#### What you have to do
If a line of the records holds the word "computer", copy it out.
========================================================================
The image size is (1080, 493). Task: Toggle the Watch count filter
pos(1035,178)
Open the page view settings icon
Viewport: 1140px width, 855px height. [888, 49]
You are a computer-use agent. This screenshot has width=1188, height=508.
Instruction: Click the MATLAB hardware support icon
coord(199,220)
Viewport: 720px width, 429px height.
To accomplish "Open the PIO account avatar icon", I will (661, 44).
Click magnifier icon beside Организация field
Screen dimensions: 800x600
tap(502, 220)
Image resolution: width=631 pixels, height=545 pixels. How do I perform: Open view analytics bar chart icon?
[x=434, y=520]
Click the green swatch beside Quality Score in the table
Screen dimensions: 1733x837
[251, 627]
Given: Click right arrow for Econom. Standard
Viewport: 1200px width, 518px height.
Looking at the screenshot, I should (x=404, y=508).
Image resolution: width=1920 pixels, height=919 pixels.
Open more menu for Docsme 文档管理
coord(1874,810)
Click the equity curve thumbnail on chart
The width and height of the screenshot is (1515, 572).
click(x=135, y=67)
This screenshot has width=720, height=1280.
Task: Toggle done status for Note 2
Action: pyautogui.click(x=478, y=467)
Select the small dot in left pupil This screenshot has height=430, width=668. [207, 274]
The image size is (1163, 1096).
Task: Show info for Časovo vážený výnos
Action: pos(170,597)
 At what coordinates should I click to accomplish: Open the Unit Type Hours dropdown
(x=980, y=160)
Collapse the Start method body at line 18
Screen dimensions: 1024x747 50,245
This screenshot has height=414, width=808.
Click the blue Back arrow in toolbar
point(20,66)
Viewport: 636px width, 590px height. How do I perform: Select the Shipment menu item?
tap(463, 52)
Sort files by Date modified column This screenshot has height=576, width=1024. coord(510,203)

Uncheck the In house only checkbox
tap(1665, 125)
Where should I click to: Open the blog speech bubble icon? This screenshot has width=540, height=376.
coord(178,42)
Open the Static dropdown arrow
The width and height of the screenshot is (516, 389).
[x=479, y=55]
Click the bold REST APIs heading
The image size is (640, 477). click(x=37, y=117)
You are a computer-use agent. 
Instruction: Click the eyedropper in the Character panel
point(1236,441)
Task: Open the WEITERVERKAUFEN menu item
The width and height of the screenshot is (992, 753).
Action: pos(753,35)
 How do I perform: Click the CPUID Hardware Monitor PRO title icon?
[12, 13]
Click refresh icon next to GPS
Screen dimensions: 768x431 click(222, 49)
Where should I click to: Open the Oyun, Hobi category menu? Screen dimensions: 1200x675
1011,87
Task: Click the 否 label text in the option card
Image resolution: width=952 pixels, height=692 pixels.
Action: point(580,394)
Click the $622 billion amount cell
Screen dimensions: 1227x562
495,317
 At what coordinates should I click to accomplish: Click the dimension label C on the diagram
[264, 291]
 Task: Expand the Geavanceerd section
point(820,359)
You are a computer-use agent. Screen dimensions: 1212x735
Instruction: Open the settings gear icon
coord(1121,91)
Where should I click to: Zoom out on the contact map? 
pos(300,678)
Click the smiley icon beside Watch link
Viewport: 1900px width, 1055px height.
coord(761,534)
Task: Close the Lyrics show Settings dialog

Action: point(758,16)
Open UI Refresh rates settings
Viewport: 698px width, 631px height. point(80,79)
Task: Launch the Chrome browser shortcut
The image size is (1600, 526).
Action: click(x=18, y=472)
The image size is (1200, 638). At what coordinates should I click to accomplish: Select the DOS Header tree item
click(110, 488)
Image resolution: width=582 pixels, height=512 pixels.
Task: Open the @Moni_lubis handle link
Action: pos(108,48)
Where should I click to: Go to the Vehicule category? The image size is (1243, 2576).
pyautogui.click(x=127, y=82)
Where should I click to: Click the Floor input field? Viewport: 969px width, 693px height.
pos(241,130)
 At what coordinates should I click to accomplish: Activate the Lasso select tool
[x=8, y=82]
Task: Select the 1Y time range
========================================================================
#### Response to the task
You are a computer-use agent. This screenshot has width=1188, height=508.
You are a computer-use agent. 
You are a computer-use agent. Screen dimensions: 1212x735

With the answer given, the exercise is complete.